▸ TRY IT
Only the lines below starting at the one that contains "[Pagina iniziale] (32, 325)" and ending at the one that contains "Trapani - Palermo (85, 428)" are to be reproduced, exactly and with both ends kept.

▸ SOURCE DATA
┌──

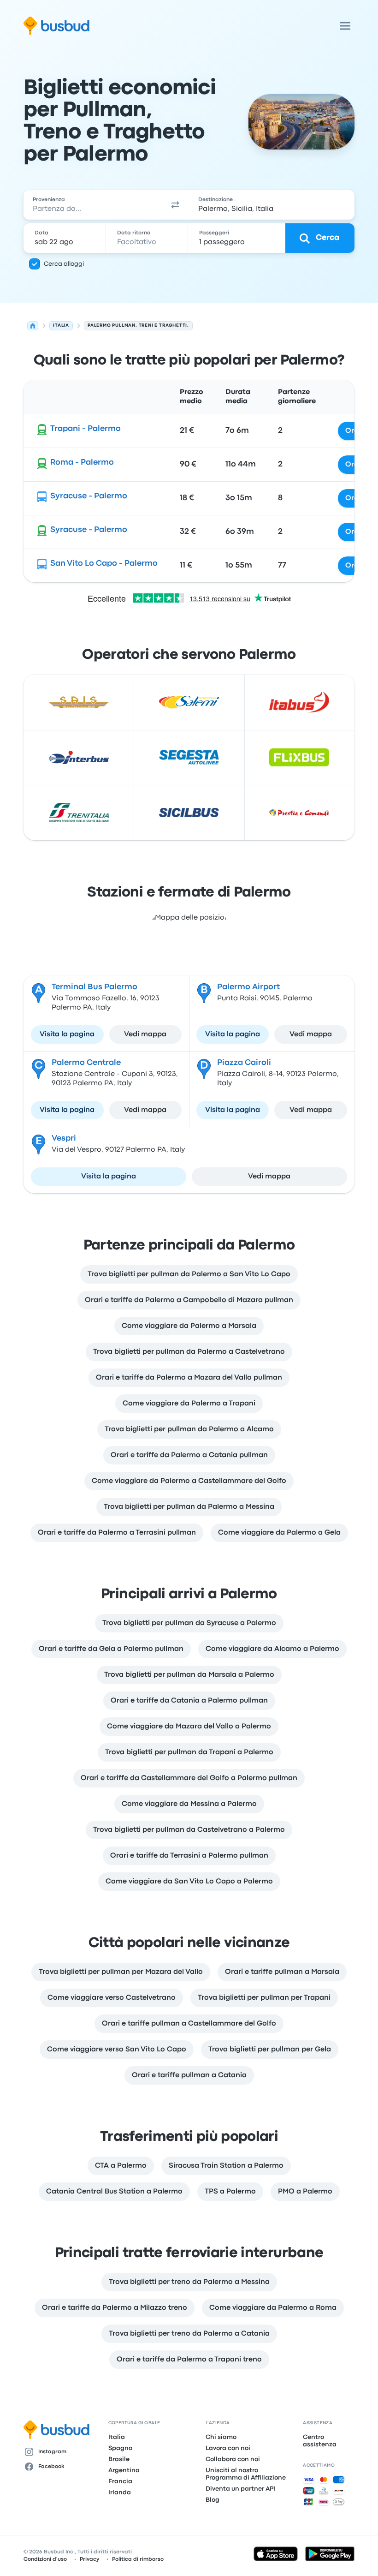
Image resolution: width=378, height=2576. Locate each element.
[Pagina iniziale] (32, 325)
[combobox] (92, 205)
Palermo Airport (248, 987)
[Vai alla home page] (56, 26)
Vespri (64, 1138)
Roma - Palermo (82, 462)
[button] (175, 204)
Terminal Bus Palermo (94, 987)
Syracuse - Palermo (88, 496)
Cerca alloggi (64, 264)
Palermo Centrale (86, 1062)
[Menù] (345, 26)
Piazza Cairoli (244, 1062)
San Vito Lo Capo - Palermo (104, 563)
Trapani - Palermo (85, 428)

└──
┌──

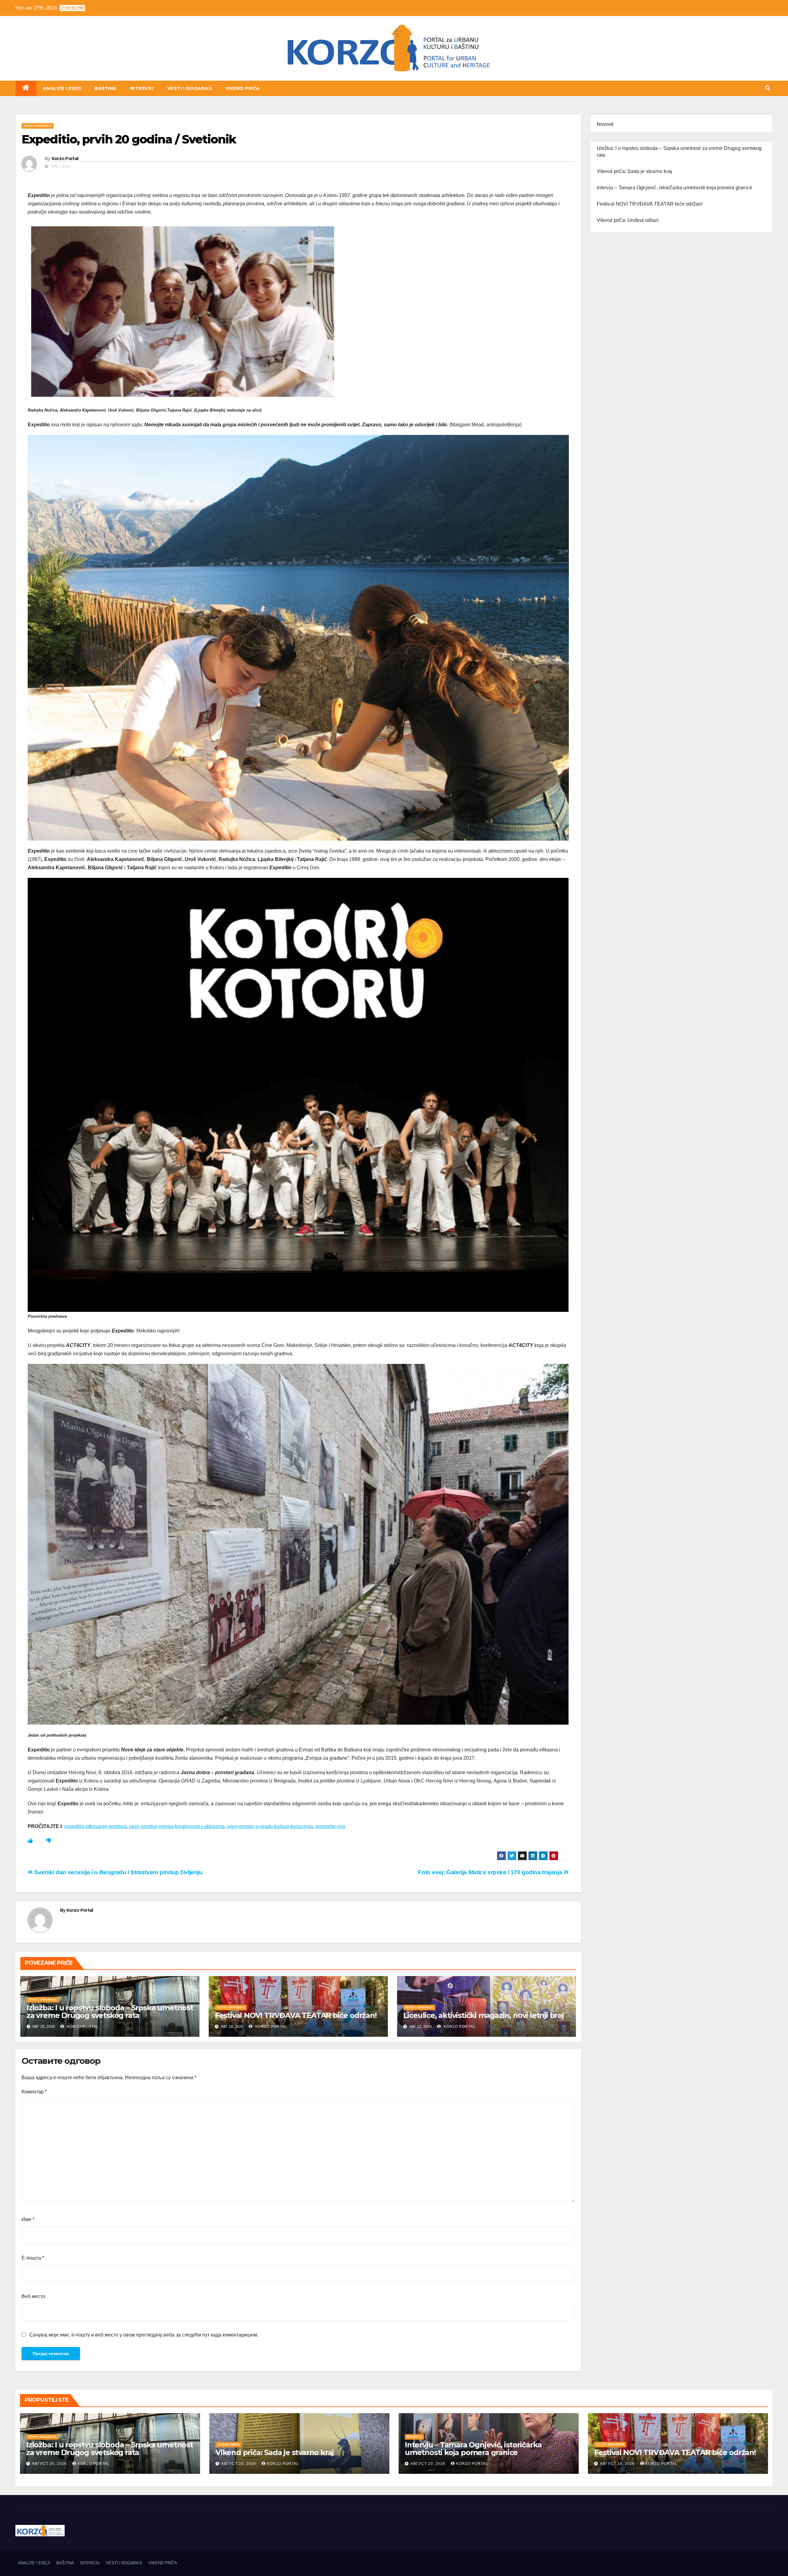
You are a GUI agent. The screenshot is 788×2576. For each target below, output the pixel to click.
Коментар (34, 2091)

└──

▸ RESULT OF THIS TASK
[Pagina iniziale] (32, 325)
[combobox] (92, 205)
Palermo Airport (248, 987)
[Vai alla home page] (56, 26)
Vespri (64, 1138)
Roma - Palermo (82, 462)
[button] (175, 204)
Terminal Bus Palermo (94, 987)
Syracuse - Palermo (88, 496)
Cerca alloggi (64, 264)
Palermo Centrale (86, 1062)
[Menù] (345, 26)
Piazza Cairoli (244, 1062)
San Vito Lo Capo - Palermo (104, 563)
Trapani - Palermo (85, 428)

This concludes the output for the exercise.